Bailout Watch 323: Chrysler "Full Transparency" Worth More Than $4b
Bloomberg reports today that despite receiving $4b in government aid, Chrysler refuses to open its books to the public which involuntarily bailed it out. It turns out that when Robert Nardelli pledged “full financial transparency” while begging the government to buy into his Pentastarred hell, he was really offering “partial financial transparency.” As in, ChryCo will share the numbers with the Treasury, but nobody else. The weekly status reports, biweekly cash statements and monthly certifications to the Treasury are required to demonstrate that Chrysler is complying with policies on expenses. But as Chrysler Spokesperson Lori McTavish puts it “we are not in a position to mirror publicly traded companies, as our investors remain private. However, the company is obligated to our private investors and lenders, and as such, keeps them apprised.” Earth to Chrysler: your major investor is the public. And we expect more than just a thank you card.

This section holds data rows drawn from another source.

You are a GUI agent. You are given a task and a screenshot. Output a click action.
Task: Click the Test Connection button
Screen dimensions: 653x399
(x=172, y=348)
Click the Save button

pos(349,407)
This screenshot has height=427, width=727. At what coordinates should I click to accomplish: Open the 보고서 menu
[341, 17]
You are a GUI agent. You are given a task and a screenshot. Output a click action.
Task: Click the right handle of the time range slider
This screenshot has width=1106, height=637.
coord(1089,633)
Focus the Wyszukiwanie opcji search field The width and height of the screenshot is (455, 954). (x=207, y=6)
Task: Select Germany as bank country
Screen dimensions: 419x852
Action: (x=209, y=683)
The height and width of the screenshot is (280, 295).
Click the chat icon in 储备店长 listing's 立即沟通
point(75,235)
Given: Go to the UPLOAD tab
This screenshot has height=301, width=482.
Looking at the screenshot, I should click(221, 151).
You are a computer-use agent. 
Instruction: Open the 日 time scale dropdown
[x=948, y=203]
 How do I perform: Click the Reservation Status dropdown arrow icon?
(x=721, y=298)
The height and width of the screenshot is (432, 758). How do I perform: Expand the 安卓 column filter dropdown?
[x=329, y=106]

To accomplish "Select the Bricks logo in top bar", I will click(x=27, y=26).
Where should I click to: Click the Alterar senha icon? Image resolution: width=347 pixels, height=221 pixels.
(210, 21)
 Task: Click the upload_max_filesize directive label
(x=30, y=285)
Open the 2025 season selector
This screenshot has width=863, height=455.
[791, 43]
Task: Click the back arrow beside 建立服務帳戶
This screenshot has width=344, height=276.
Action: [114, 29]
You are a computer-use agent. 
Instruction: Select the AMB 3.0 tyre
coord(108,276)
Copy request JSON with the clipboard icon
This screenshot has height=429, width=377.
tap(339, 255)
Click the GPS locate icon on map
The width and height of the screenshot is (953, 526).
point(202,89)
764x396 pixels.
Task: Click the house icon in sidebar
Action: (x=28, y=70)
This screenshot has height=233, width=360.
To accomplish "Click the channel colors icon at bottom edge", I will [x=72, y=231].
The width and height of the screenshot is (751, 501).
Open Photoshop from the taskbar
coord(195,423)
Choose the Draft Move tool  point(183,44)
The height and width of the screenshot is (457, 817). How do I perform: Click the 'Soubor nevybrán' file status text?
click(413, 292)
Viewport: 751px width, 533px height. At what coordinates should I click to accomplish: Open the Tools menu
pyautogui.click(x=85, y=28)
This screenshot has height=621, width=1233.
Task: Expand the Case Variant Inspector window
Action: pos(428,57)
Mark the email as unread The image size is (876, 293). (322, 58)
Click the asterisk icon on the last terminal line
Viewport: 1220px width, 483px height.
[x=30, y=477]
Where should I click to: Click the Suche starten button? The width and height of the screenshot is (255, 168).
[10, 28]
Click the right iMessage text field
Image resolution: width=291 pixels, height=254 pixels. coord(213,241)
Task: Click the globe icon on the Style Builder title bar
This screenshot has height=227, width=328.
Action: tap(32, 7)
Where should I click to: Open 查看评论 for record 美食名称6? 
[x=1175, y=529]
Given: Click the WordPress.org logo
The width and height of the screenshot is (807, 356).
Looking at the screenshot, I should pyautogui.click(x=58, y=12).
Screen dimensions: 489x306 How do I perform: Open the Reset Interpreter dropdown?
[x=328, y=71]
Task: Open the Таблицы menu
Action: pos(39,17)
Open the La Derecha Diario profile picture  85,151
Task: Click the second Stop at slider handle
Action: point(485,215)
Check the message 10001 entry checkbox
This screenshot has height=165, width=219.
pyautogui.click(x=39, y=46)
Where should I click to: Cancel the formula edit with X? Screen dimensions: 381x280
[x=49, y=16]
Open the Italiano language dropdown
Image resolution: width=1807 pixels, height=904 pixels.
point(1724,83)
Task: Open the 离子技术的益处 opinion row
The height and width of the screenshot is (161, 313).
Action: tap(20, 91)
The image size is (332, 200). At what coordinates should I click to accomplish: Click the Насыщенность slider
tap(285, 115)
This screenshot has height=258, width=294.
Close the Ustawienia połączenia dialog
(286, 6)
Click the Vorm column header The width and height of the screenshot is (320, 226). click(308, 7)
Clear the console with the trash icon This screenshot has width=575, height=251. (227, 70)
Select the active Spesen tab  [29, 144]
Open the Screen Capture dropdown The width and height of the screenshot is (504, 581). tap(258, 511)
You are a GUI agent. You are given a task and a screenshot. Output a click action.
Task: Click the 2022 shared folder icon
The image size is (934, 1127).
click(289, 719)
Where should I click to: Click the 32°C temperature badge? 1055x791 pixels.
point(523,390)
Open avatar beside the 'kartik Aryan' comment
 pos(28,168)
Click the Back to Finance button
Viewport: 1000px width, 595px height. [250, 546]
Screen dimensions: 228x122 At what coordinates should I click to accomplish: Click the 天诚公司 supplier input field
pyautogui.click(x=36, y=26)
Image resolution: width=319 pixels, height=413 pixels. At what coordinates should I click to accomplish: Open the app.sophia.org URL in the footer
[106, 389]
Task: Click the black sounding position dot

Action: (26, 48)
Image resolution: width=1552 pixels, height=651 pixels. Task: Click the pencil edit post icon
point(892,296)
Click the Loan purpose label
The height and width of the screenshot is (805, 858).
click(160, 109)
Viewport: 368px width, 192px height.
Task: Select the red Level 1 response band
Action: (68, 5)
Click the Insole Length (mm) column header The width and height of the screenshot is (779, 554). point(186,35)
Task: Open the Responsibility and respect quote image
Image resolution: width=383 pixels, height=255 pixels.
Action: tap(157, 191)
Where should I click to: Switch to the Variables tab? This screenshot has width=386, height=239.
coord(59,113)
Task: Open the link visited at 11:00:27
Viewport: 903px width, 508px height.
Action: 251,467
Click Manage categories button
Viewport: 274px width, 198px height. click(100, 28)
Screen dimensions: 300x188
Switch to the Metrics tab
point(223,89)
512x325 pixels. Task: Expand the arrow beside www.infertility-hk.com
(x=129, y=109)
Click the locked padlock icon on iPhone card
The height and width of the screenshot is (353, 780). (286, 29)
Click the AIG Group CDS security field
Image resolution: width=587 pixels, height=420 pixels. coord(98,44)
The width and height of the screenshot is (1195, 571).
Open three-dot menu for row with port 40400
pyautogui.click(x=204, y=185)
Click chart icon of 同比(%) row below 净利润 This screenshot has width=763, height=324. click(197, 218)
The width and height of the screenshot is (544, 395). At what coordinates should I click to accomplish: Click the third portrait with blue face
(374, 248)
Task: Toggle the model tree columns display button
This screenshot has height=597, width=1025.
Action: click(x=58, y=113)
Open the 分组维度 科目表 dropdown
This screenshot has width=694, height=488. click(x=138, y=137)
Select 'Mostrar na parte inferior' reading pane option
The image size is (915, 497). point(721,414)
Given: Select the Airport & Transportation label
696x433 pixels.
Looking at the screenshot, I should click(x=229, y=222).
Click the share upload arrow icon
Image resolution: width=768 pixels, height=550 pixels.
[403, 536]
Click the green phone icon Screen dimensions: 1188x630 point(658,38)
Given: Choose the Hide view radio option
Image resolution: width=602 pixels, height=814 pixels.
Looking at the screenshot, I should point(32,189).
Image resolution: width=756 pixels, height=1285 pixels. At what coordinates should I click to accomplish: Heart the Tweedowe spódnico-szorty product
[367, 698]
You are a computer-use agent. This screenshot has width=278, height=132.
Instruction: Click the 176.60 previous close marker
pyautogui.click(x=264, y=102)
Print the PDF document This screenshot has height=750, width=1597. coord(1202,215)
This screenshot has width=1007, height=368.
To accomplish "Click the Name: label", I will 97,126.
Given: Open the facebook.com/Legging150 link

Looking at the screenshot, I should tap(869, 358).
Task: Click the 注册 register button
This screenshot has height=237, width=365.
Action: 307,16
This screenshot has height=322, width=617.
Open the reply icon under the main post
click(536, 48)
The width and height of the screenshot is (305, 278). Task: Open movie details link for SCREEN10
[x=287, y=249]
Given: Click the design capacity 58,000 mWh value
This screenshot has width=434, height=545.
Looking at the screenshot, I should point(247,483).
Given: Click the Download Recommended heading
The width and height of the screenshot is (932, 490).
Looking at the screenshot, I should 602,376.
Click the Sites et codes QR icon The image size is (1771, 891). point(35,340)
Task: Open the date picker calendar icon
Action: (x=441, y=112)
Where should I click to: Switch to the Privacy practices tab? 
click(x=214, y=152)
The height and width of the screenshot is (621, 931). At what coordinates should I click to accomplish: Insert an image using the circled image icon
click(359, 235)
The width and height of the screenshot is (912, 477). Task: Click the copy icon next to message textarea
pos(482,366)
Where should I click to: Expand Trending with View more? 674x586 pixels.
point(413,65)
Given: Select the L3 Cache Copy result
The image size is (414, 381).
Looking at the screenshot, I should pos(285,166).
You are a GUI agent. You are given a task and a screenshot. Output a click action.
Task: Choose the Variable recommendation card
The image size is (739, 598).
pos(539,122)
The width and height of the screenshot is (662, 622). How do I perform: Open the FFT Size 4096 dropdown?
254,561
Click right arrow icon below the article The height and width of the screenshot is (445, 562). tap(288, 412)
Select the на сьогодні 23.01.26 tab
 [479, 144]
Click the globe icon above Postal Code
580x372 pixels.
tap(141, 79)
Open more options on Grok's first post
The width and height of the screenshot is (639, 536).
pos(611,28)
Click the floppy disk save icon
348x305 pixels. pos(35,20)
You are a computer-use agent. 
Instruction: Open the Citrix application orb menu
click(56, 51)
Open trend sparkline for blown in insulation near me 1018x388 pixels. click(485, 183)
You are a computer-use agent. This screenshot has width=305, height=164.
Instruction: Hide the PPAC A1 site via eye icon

If it weren’t for $4b in tax dollars, there would be no more Chrysler. Hell, your other major “equity” holder, Daimler, recently had the decency to tell the public what we already knew: that their 20 percent stake in Chrysler was worth bupkis. So guess what? Cerberus can claim private ownership all it wants, but a public-money bailout means the public has a right to take a look in the Nardelli’s balance book of horror. If Cerberus or Nardelli can’t live up to the consequences of foisting their failed business on taxpayers, let alone their own promises of “full transparency,” they should probably just forget about the second check they’re going to ask for in January. And Treasury Secretary Paulson should make their submitted financial information public anyway.